▸ Text passage
-*-*-

SECOND AMENDMENT TO CREDIT AGREEMENT


THIS SECOND AMENDMENT TO CREDIT AGREEMENT (this “Amendment”) is entered into as of August 5, 2010, between Rampant Lion Energy, LLC, a Louisiana limited liability company, having its principal executive office and place of business at 9700 Richmond Avenue, Suite 124, Houston Texas 77042 (“Borrower”) and Macquarie Bank Limited, a bank incorporated in accordance with the laws of Australia, with offices at Level 15, No. 1 Martin Place, Sydney, New South Wales, 2000 Australia (“Lender”). Capitalized terms used but not defined in this Amendment have the meaning given them in the Credit Agreement (defined below).


Background


A.

Borrower and Lender have previously entered into a Amended and Restated Senior First Lien Secured Credit Agreement dated September 14, 2006 (as amended, restated, modified or otherwise supplemented from time to time, the “Credit Agreement”), for the purpose of making available to Borrower a senior secured term loan for the purposes set forth in the Credit Agreement.


B.

Borrower and Lender desire to modify certain terms and conditions of the Credit Agreement.


C.

Lender is willing to amend the Credit Agreement pursuant to the terms and conditions of this Amendment.


Agreements


In consideration of the mutual covenants of Borrower and Lender set forth in this Amendment and other good and valuable consideration, the receipt and sufficiency of which are acknowledged by each of the parties, Borrower and Lender agree as follows:


1.

Definitions.  Article I is amended as follows:


(a)

The definition of “Contract Rate” is deleted in its entirety and replaced with the following:


Contract Rate” means a floating rate, calculated and payable on a monthly basis in arrears based upon a 360-day year, equal to the rate per annum of the Prime Rate plus eight percent (8%).

-*-*-

▸ Work to do
a. According to the credit agreement amendment, on what date was the original Amended and Restated Senior First Lien Secured Credit Agreement signed?
b. Summarize the credit agreement amendment in two sentences.

(Dataset entries)
-*-*-

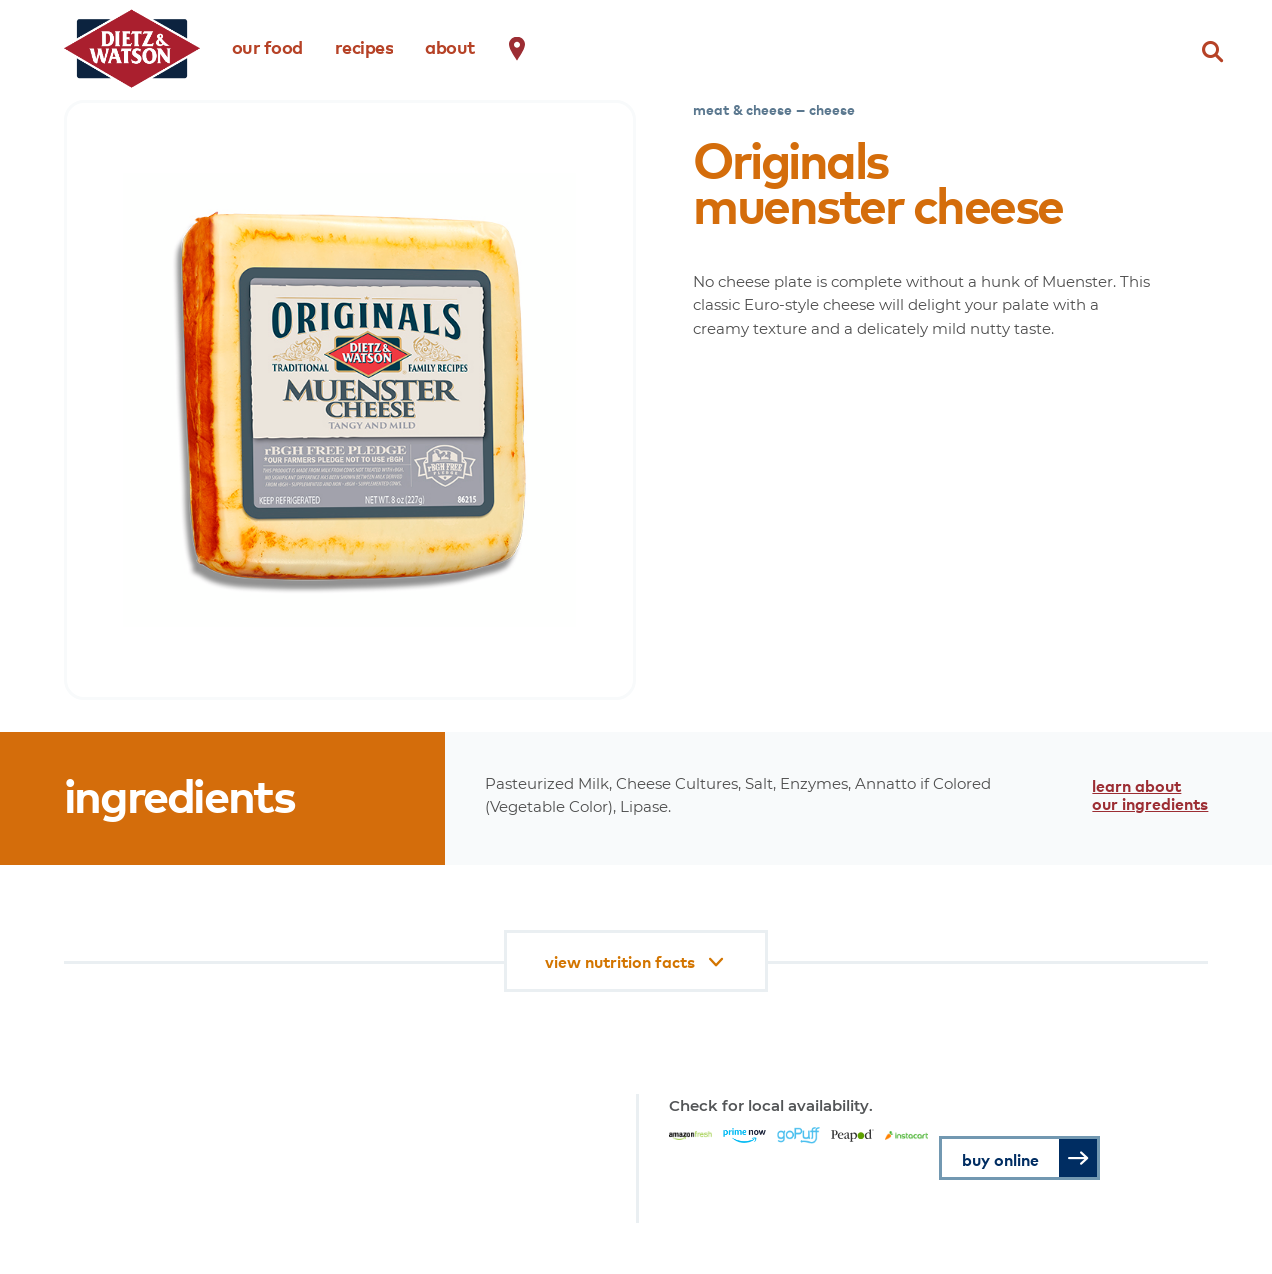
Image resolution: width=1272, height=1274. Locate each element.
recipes (364, 46)
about (450, 46)
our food (267, 46)
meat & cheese (742, 109)
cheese (832, 109)
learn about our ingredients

-*-*-

▸ Solutions
a. September 14, 2006

b. On August 5, 2010, Rampant Lion Energy, LLC, as borrower, and Macquarie Bank Limited, as lender, entered into a second amendment to their 2006 credit agreement, which makes a senior secured term loan available to the borrower. The amendment changes Article I by replacing the definition of "Contract Rate" with a floating rate, calculated and paid monthly in arrears on a 360-day year, equal to the Prime Rate plus eight percent per year.